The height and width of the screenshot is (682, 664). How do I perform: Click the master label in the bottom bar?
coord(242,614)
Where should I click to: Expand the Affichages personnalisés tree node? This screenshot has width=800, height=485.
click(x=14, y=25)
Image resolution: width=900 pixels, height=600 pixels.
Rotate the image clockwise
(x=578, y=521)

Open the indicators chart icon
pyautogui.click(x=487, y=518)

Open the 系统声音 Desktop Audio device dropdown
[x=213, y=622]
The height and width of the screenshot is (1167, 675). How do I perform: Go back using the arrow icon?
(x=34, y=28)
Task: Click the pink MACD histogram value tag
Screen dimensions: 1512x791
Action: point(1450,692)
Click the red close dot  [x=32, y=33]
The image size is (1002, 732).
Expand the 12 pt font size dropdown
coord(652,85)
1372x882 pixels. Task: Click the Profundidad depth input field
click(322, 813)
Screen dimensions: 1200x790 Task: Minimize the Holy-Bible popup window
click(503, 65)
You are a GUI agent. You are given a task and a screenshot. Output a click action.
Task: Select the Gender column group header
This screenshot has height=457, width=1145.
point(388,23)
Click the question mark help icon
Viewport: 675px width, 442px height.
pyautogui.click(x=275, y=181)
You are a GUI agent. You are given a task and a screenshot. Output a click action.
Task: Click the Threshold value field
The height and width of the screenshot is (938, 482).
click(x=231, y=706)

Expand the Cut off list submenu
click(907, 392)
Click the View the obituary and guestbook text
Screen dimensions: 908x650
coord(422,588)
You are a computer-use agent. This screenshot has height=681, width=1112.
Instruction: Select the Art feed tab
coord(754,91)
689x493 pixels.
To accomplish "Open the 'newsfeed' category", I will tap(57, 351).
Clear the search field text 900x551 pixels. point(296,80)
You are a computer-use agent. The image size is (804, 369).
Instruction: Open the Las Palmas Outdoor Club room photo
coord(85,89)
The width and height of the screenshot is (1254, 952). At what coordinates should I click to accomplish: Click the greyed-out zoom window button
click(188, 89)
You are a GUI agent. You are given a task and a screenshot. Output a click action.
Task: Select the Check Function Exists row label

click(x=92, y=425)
────────────────────
## Brief
Set down every line of the listing again, exactly.

## Answer
The height and width of the screenshot is (682, 664). How do I perform: Click the master label in the bottom bar?
coord(242,614)
Where should I click to: Expand the Affichages personnalisés tree node? This screenshot has width=800, height=485.
click(x=14, y=25)
Image resolution: width=900 pixels, height=600 pixels.
Rotate the image clockwise
(x=578, y=521)

Open the indicators chart icon
pyautogui.click(x=487, y=518)

Open the 系统声音 Desktop Audio device dropdown
[x=213, y=622]
The height and width of the screenshot is (1167, 675). How do I perform: Go back using the arrow icon?
(x=34, y=28)
Task: Click the pink MACD histogram value tag
Screen dimensions: 1512x791
Action: point(1450,692)
Click the red close dot  [x=32, y=33]
The image size is (1002, 732).
Expand the 12 pt font size dropdown
coord(652,85)
1372x882 pixels. Task: Click the Profundidad depth input field
click(322, 813)
Screen dimensions: 1200x790 Task: Minimize the Holy-Bible popup window
click(503, 65)
You are a GUI agent. You are given a task and a screenshot. Output a click action.
Task: Select the Gender column group header
This screenshot has height=457, width=1145.
point(388,23)
Click the question mark help icon
Viewport: 675px width, 442px height.
pyautogui.click(x=275, y=181)
You are a GUI agent. You are given a task and a screenshot. Output a click action.
Task: Click the Threshold value field
The height and width of the screenshot is (938, 482).
click(x=231, y=706)

Expand the Cut off list submenu
click(907, 392)
Click the View the obituary and guestbook text
Screen dimensions: 908x650
coord(422,588)
You are a computer-use agent. This screenshot has height=681, width=1112.
Instruction: Select the Art feed tab
coord(754,91)
689x493 pixels.
To accomplish "Open the 'newsfeed' category", I will tap(57, 351).
Clear the search field text 900x551 pixels. point(296,80)
You are a computer-use agent. The image size is (804, 369).
Instruction: Open the Las Palmas Outdoor Club room photo
coord(85,89)
The width and height of the screenshot is (1254, 952). At what coordinates should I click to accomplish: Click the greyed-out zoom window button
click(188, 89)
You are a GUI agent. You are given a task and a screenshot. Output a click action.
Task: Select the Check Function Exists row label

click(x=92, y=425)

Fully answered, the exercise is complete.